# Input for this task

• • • • • • •

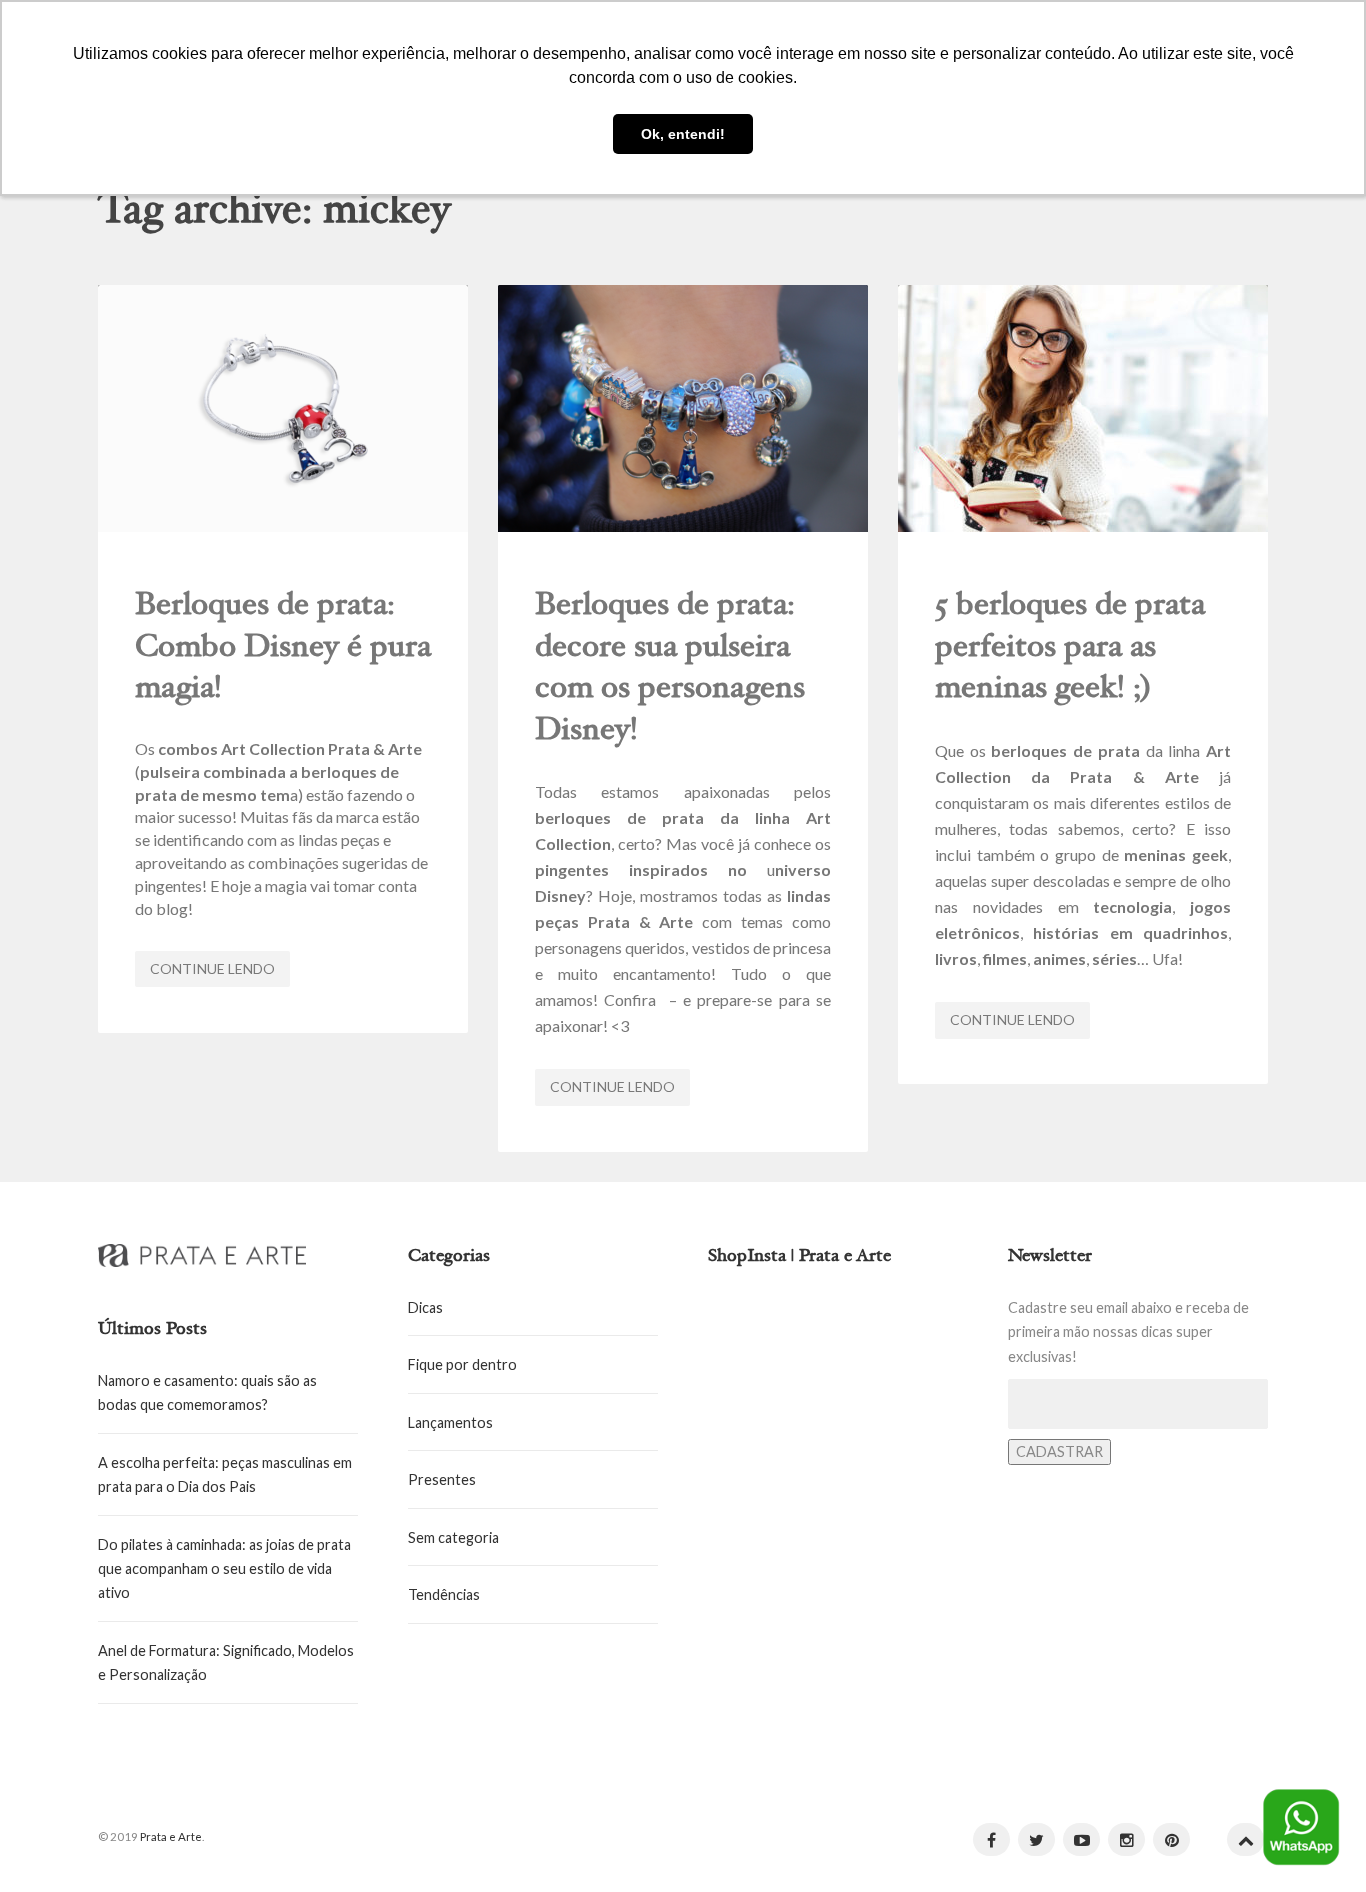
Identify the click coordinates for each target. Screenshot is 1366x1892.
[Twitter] (1036, 1839)
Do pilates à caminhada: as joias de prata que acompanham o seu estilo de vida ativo (224, 1569)
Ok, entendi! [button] (683, 134)
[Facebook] (991, 1839)
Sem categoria (453, 1537)
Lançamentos (450, 1422)
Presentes (442, 1479)
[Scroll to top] (1245, 1839)
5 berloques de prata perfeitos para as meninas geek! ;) (1070, 648)
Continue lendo (212, 968)
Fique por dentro (462, 1364)
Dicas (425, 1307)
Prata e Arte (171, 1836)
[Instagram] (1126, 1839)
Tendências (444, 1594)
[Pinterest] (1171, 1839)
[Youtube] (1081, 1839)
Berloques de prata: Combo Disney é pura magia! (283, 648)
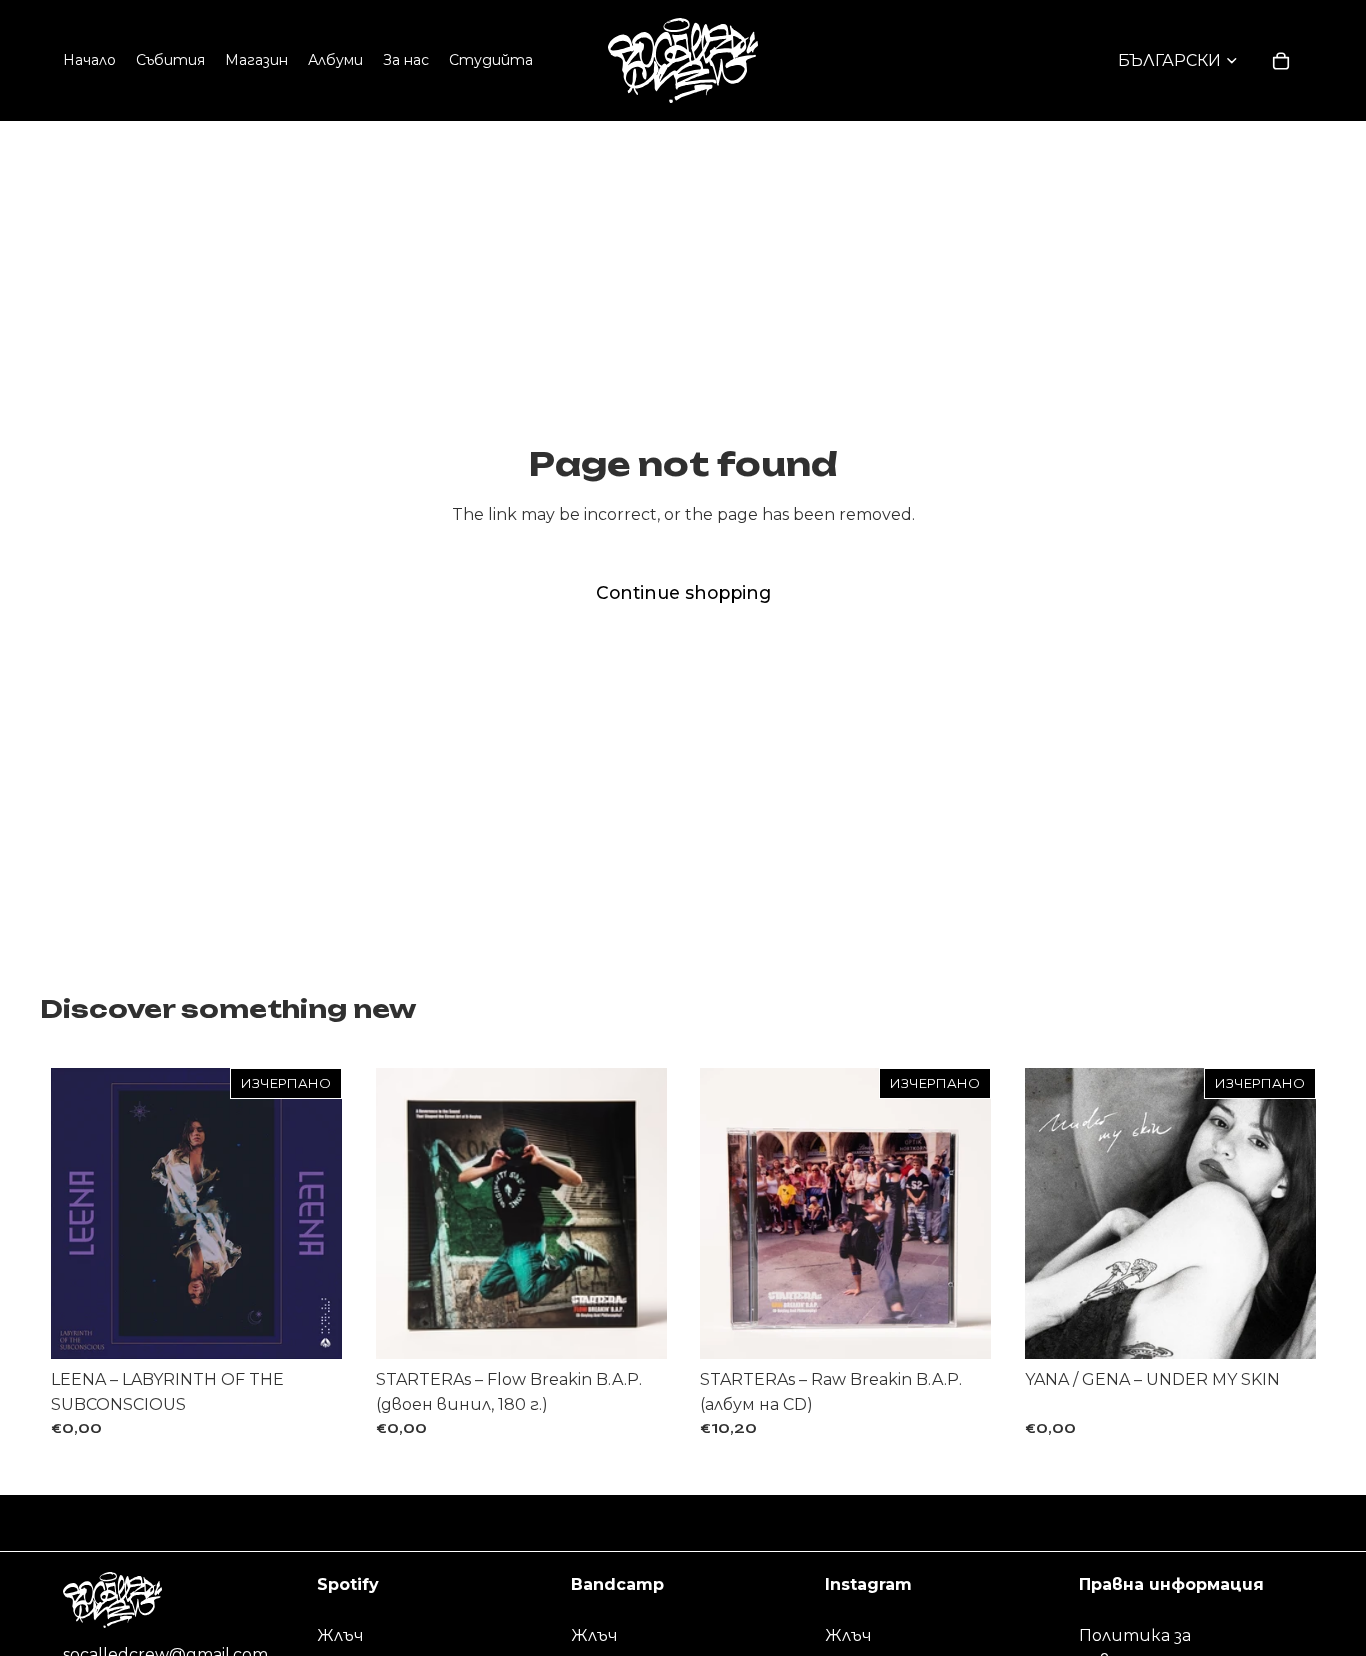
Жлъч (340, 1635)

• • • • • • •

# Task item
Please set down the whole listing exactly, apart from the pictures.

# Response
Identify the click coordinates for each target. Screenshot is 1366x1892.
[Twitter] (1036, 1839)
Do pilates à caminhada: as joias de prata que acompanham o seu estilo de vida ativo (224, 1569)
Ok, entendi! [button] (683, 134)
[Facebook] (991, 1839)
Sem categoria (453, 1537)
Lançamentos (450, 1422)
Presentes (442, 1479)
[Scroll to top] (1245, 1839)
5 berloques de prata perfeitos para as meninas geek! ;) (1070, 648)
Continue lendo (212, 968)
Fique por dentro (462, 1364)
Dicas (425, 1307)
Prata e Arte (171, 1836)
[Instagram] (1126, 1839)
Tendências (444, 1594)
[Pinterest] (1171, 1839)
[Youtube] (1081, 1839)
Berloques de prata: Combo Disney é pura magia! (283, 648)
Жлъч (340, 1635)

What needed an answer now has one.